Exercise instructions>
This exercise calls for the records to be repeated in full, exactly as written.

(Collected data)
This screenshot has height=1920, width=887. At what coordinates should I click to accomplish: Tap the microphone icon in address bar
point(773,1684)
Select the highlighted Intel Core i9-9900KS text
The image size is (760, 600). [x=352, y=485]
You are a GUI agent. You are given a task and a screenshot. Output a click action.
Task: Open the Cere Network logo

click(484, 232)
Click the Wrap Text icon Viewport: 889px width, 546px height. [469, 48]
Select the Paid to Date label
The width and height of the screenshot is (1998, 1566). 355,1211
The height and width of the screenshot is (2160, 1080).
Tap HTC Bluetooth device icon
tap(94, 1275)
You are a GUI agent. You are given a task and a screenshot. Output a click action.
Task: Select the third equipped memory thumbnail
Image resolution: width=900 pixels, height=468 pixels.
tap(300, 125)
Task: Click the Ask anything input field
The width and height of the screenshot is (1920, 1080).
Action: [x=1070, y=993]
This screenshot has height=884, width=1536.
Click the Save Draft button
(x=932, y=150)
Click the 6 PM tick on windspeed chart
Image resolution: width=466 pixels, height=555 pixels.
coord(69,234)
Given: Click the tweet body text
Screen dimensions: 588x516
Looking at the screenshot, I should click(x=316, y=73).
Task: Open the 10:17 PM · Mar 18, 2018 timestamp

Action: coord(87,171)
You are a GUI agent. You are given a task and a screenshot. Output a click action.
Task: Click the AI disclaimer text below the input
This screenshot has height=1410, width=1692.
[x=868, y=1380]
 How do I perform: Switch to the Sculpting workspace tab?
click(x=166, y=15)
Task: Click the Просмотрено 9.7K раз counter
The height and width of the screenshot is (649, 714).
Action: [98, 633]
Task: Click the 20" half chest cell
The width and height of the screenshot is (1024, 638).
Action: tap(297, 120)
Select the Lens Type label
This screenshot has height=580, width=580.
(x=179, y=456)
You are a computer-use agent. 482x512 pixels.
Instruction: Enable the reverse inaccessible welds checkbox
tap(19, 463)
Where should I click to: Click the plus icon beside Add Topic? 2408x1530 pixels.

Your response>
This screenshot has height=1920, width=887. At what coordinates should I click to accomplish: Tap the microphone icon in address bar
point(773,1684)
Select the highlighted Intel Core i9-9900KS text
The image size is (760, 600). [x=352, y=485]
You are a GUI agent. You are given a task and a screenshot. Output a click action.
Task: Open the Cere Network logo

click(484, 232)
Click the Wrap Text icon Viewport: 889px width, 546px height. [469, 48]
Select the Paid to Date label
The width and height of the screenshot is (1998, 1566). 355,1211
The height and width of the screenshot is (2160, 1080).
Tap HTC Bluetooth device icon
tap(94, 1275)
You are a GUI agent. You are given a task and a screenshot. Output a click action.
Task: Select the third equipped memory thumbnail
Image resolution: width=900 pixels, height=468 pixels.
tap(300, 125)
Task: Click the Ask anything input field
The width and height of the screenshot is (1920, 1080).
Action: [x=1070, y=993]
This screenshot has height=884, width=1536.
Click the Save Draft button
(x=932, y=150)
Click the 6 PM tick on windspeed chart
Image resolution: width=466 pixels, height=555 pixels.
coord(69,234)
Given: Click the tweet body text
Screen dimensions: 588x516
Looking at the screenshot, I should click(x=316, y=73).
Task: Open the 10:17 PM · Mar 18, 2018 timestamp

Action: coord(87,171)
You are a GUI agent. You are given a task and a screenshot. Output a click action.
Task: Click the AI disclaimer text below the input
This screenshot has height=1410, width=1692.
[x=868, y=1380]
 How do I perform: Switch to the Sculpting workspace tab?
click(x=166, y=15)
Task: Click the Просмотрено 9.7K раз counter
The height and width of the screenshot is (649, 714).
Action: [98, 633]
Task: Click the 20" half chest cell
The width and height of the screenshot is (1024, 638).
Action: tap(297, 120)
Select the Lens Type label
This screenshot has height=580, width=580.
(x=179, y=456)
You are a computer-use agent. 482x512 pixels.
Instruction: Enable the reverse inaccessible welds checkbox
tap(19, 463)
Where should I click to: Click the plus icon beside Add Topic? 2408x1530 pixels.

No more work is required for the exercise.